[START OF Supplied passage]
Last data update: 2014.03.03

R: bioDist
bioDistR Documentation

bioDist

Description

Function to compute a bioDistclass object from profile data and a mapping. For details of the process see the user's guide, but briefly the process involves using the mapping to identify reference features appropriate to each surrogate feature (if any), aggregating the surrogate data into pseudo-data for each reference feature, and then calculating the correlation distance between the reference features according to the surrogate data.

Usage

bioDist(referenceFeatures=NULL, reference=NULL, mapping=NULL,
               referenceData=NULL, surrogateData=NULL, filtering=NULL,
               noMappingDist=NA, distance="spearman", aggregation="sum",
               maxitems=NULL, selectionRule="maxFC", expfac=NULL,
               name=NULL, ...)

Arguments

referenceFeatures

subset of features to be considered for the computation of the distances. If NULL then the features are first gathered from the features in referenceData. If referenceData is not provided then the list of features are gathered from mapping (bioMap class) and using the reference.

reference

A character indicating the variable that is being used as features to compute distance between

mapping

The mapping between feature types

referenceData

ExpressionSet object with the data from the reference features.

surrogateData

ExpressionSet object with the data from the surrogate features.

filtering

A filtering for the bioMap class. To be implemented.

noMappingDist

Distance value to be used when a reference feature do not map to any surrogate feature. If "max", maximum indirect distance among the rest of reference features is taken. If NA, distance weights are re-scaled so this surrogate association is not considered. If a number then the missing values are replaces with that value.
[END OF Supplied passage]
[START OF Provided records]
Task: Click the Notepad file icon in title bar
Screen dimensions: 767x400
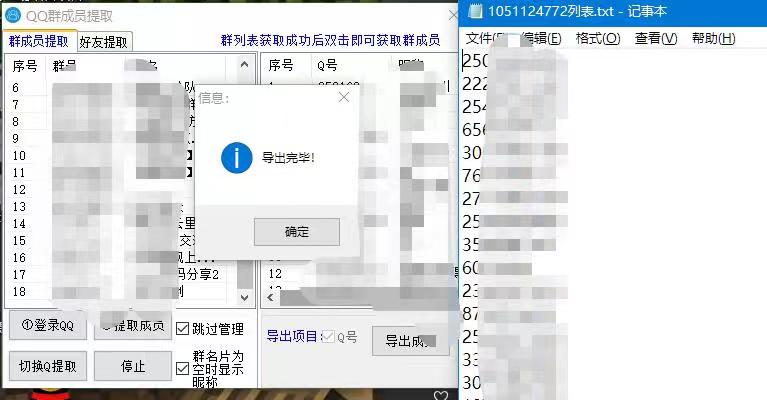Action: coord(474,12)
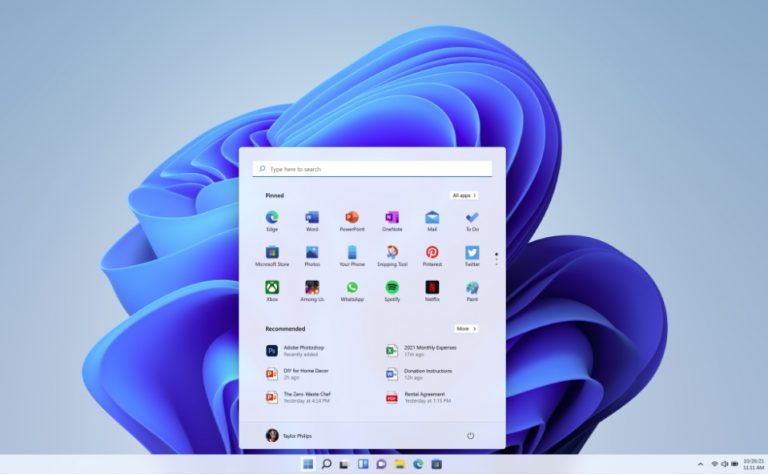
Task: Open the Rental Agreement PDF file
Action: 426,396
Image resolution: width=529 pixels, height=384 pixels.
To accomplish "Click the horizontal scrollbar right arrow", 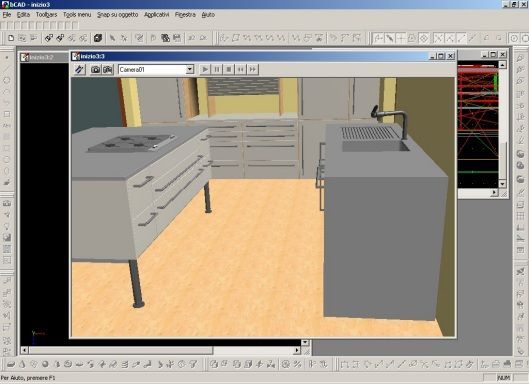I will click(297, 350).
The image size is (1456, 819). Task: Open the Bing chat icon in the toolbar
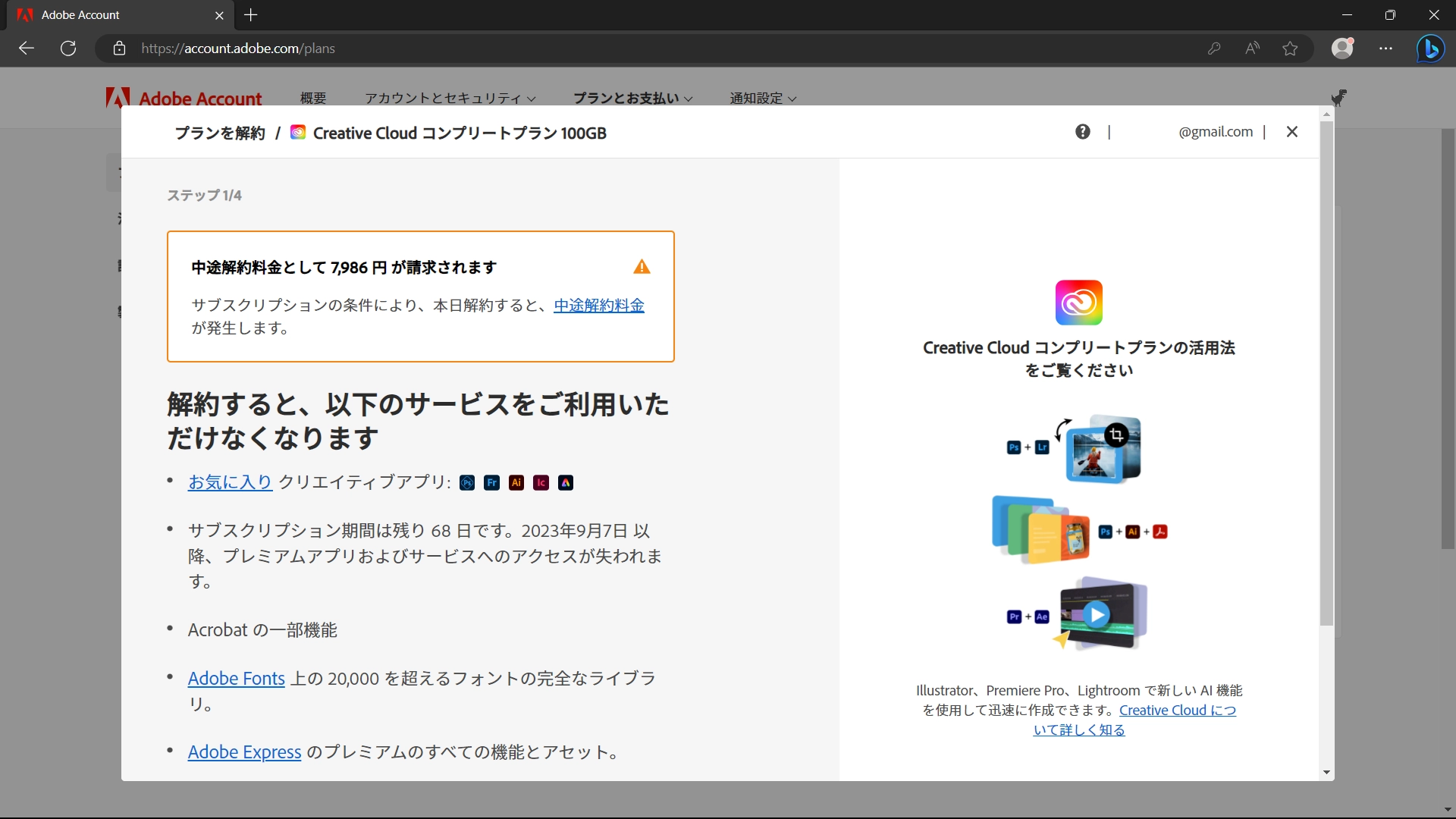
[END OF Provided records]
→ **Problems to solve**
• 1. Filter the entries and copy each line that contains the string "Task". Case counts.
• 2. Please proceed with the bioDist documentation, picking up right after its final sentence.

→ **Answer set**
• 1.
Task: Click the Notepad file icon in title bar
Task: Open the Rental Agreement PDF file
The image size is (1456, 819). Task: Open the Bing chat icon in the toolbar

• 2.
distance

Distance between features to be computed. Possible values are "pearson", "kendall", "spearman", "euclidean", "maximum", "manhattan", "canberra", "binary" and "minkowski". Default is "spearman".

aggregation

Action to perform when a reference feature maps to more than one surrogate feature. Options are "max", "sum", "mean" or "median" and the the values are aggregated according to the chosen statistic.

maxitems

The maximum number of surrogate features per reference feature to be used, selected according to "selectionRule" parameter. Default is 2.

selectionRule

Rule to select the surrogate features to be used (the number is determined by "maxitems"). It can be one of the following: (1) "maxcor" those presenting maximum correlation with corresponding main feature; in this case "referenceData" must be provided and the columns must overlap in at least 3 samples; (2) "maxmean": average across samples is computed and those features with higher mean are selected; case (3) is simmilar to (2) but considering other statistics: "maxmedian", "maxdiff", "maxFC", "sd" , "ee".

expfac

Not in use yet.

name

Character that describes the nature of the bioDist class computed

...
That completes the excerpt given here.